== Segment start ==

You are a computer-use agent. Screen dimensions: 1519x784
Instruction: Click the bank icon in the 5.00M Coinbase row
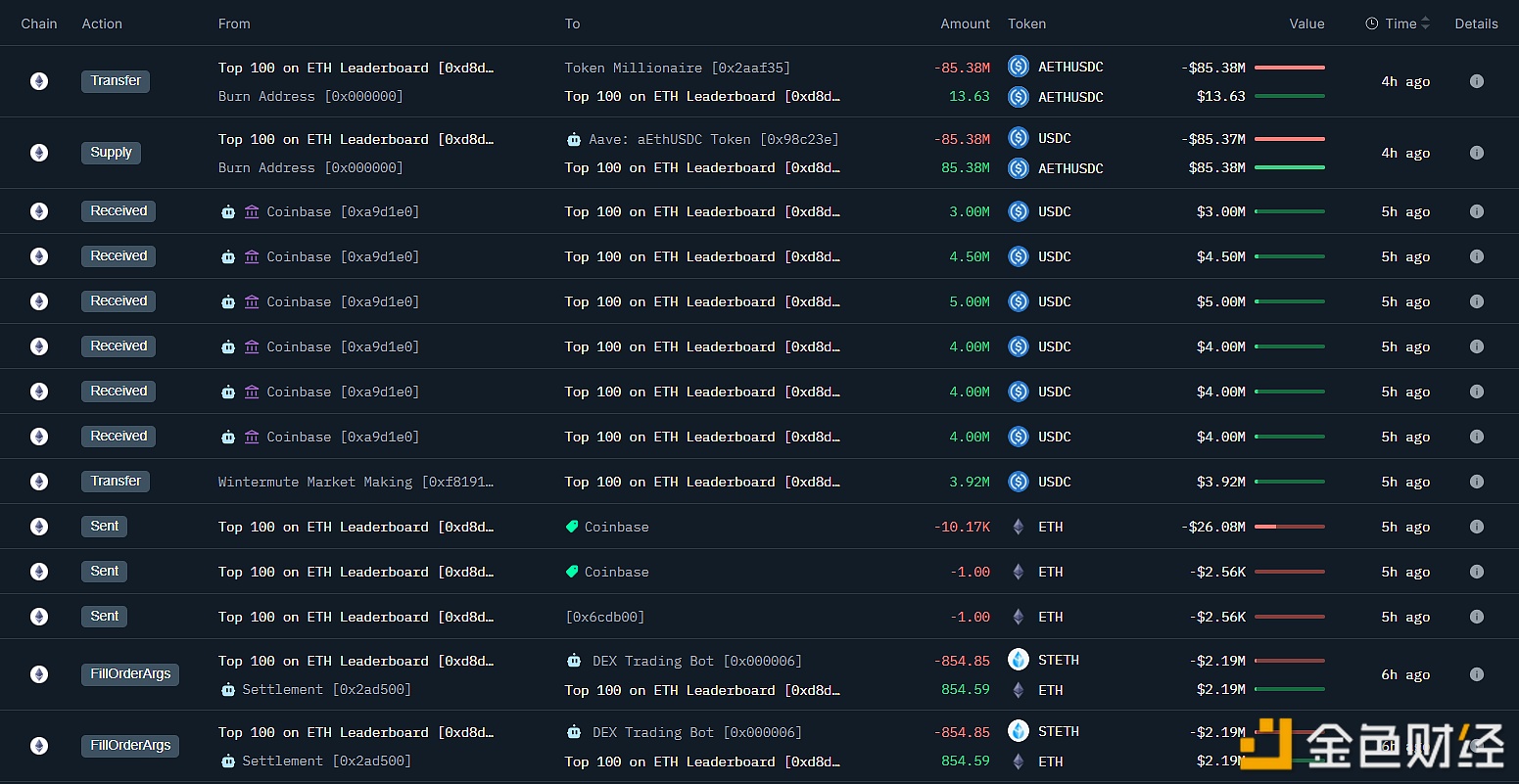click(252, 301)
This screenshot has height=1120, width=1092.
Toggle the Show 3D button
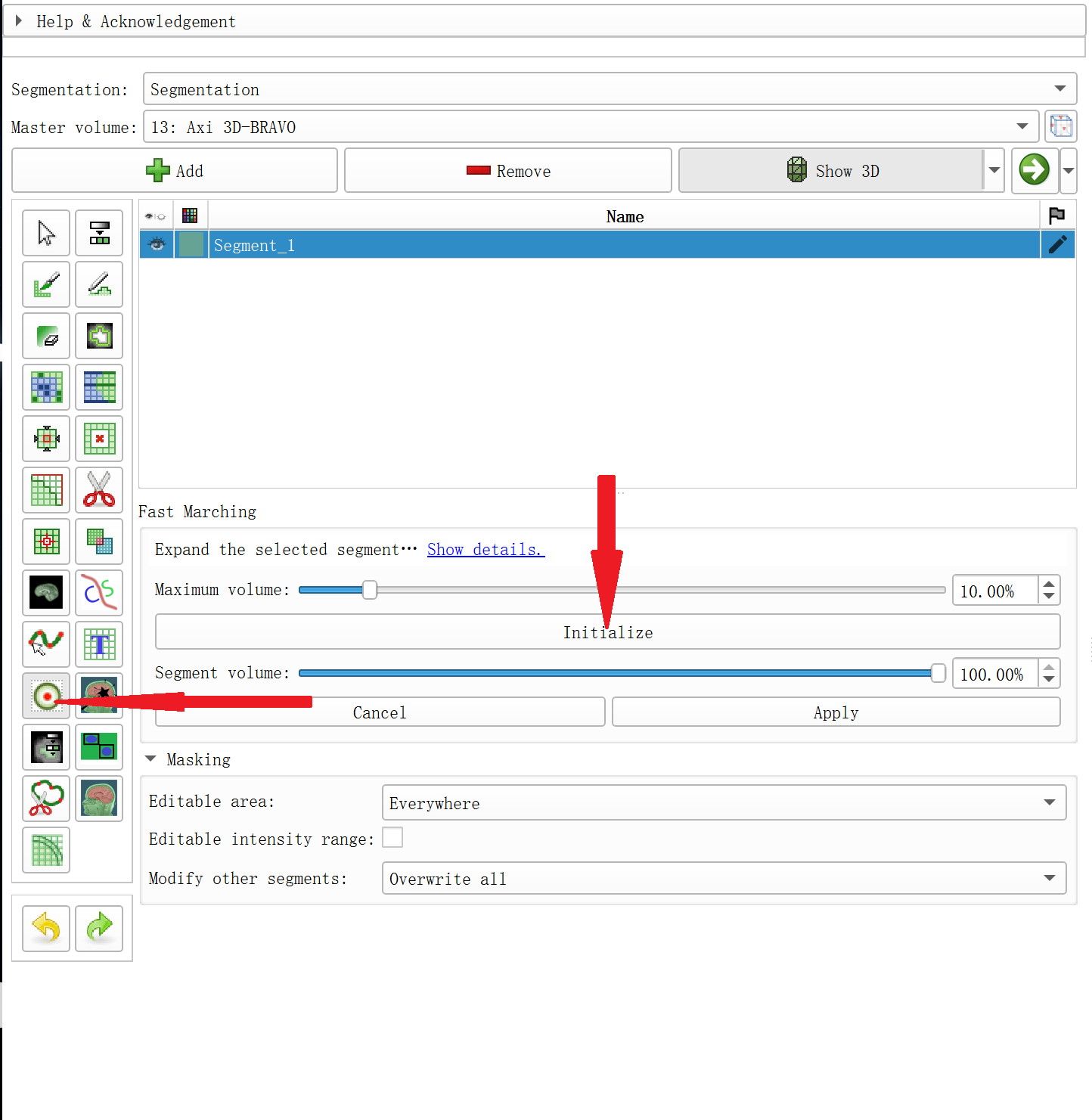click(x=830, y=171)
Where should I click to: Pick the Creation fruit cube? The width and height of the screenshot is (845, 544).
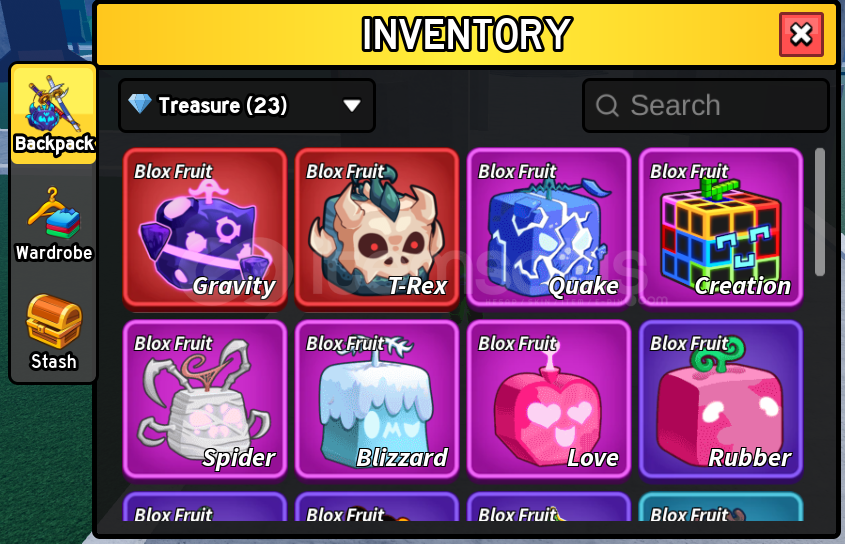[721, 229]
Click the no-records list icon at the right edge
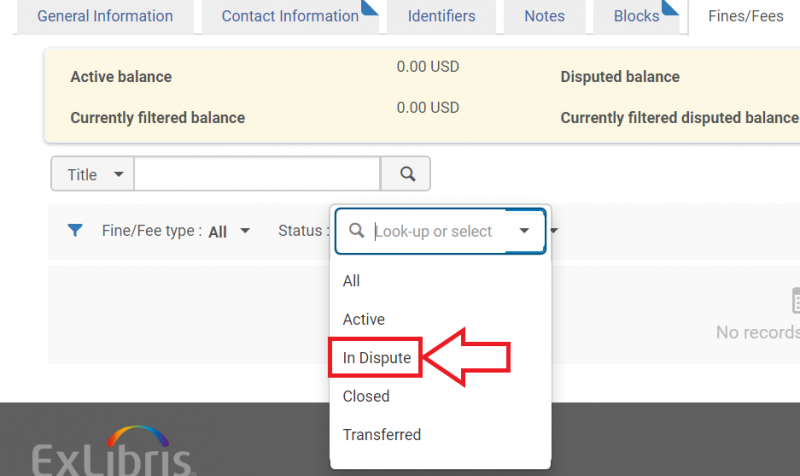Image resolution: width=800 pixels, height=476 pixels. (x=795, y=300)
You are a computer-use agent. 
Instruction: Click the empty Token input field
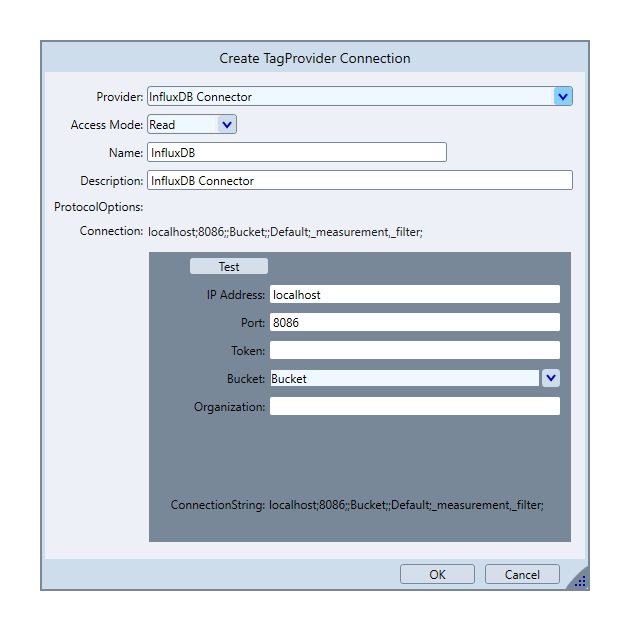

== Segment end ==

The pictures alone are to be left out when the data above is copied; all else must match exactly.

You are a computer-use agent. Screen dimensions: 1519x784
Instruction: Click the bank icon in the 5.00M Coinbase row
click(252, 301)
This screenshot has height=1120, width=1092.
Toggle the Show 3D button
click(x=830, y=171)
Where should I click to: Pick the Creation fruit cube? The width and height of the screenshot is (845, 544).
[721, 229]
Click the no-records list icon at the right edge
Image resolution: width=800 pixels, height=476 pixels. (x=795, y=300)
You are a computer-use agent. 
Instruction: Click the empty Token input field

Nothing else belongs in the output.